Libyan rebels halted in advance on Sirte
Muammar Gaddafi's troops sent to save his home city from revolutionary forces as David Cameron praises British pilots carrying out air strikes
Rebel Libyan forces were halted about 80km from the city of Sirte on Monday as reinforcements loyal to Muammar Gaddafi were seen moving towards the strategically vital city.
Revolutionary forces had advanced by more than 150 miles in two days, helped by coalition air strikes, breaking the stalemate at Ajdabiya and paving the way for hundreds of men to stream forward along Libya's coastal road.
But despite a Libyan rebel claim that Sirte had been captured, there was no sign on Monday that the opposition was in control of the city, which marks the boundary between the east and west of Libya and has great symbolic importance as Gaddafi's home city.
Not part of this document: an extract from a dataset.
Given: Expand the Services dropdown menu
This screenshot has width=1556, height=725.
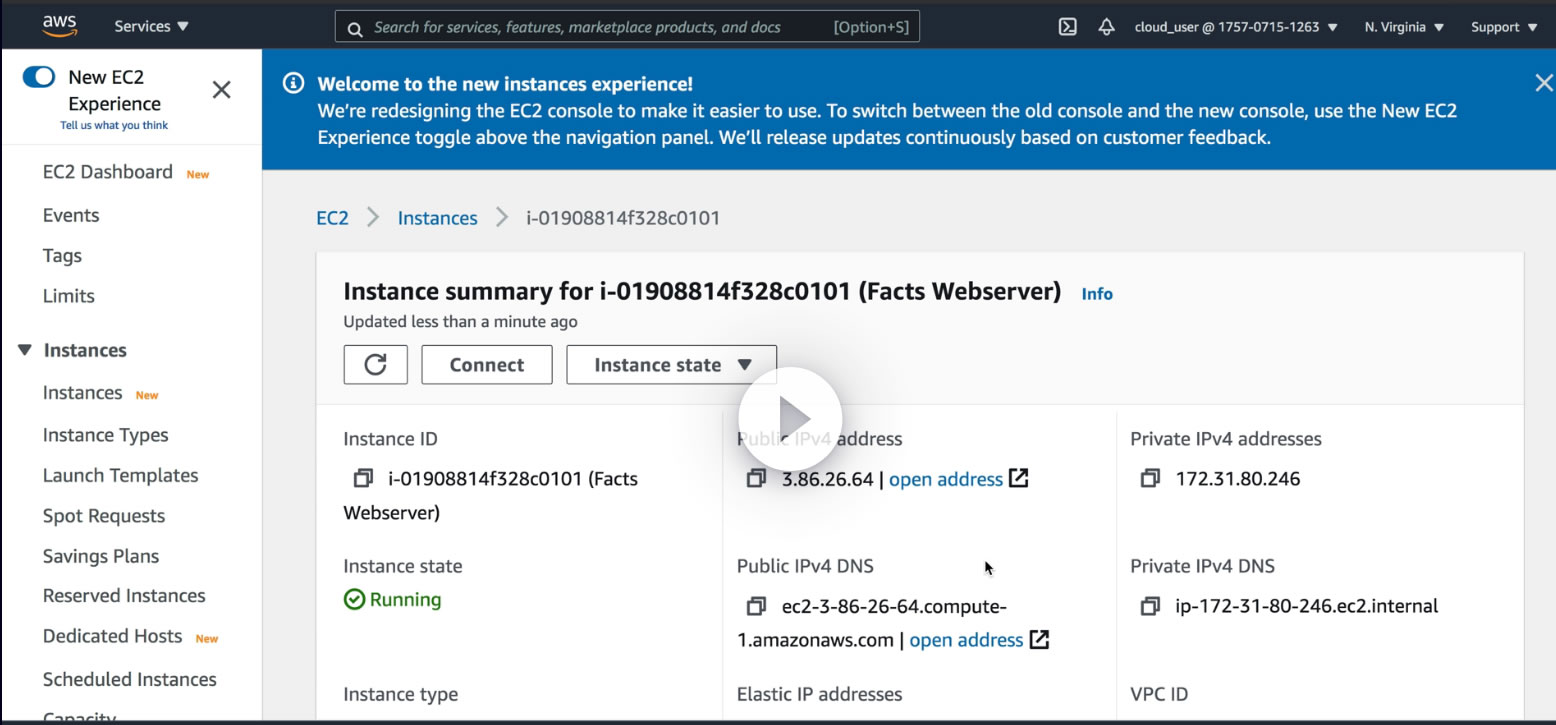Looking at the screenshot, I should click(x=151, y=27).
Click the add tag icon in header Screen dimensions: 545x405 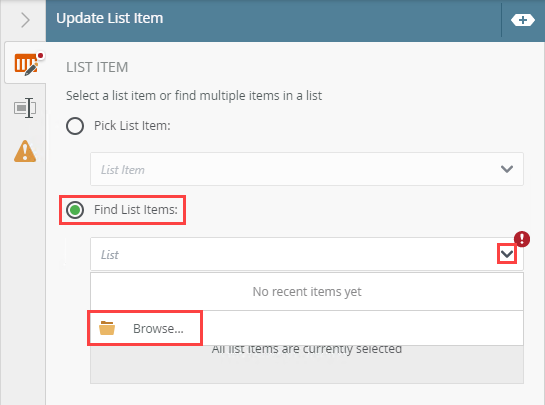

Instead, pro-Gaddafi troops in Sirte were being rallied by forces travelling east from Tripoli and other strongholds in 4x4 vehicles with light weaponry mounted on the rear, a break from the heavier artillery used so far by Gaddafi's forces, which has been picked off with relative ease by coalition air strikes.
After another wave of air strikes targeted Sirte on Sunday night and Monday morning, prime minister David Cameron revealed RAF pilots had now flown more than 120 sorties and completed more than 250 hours of flight as part of the action in the country.
However, US military warned that the rebels' advance could be quickly reversed without continued coalition bombing. "The regime still vastly overmatches opposition forces militarily," General Carter F Ham, the highest-ranking American in the coalition operation, told the New York Times via email. "The regime possesses the capability to roll them back very quickly. Coalition air power is the major reason that has not happened."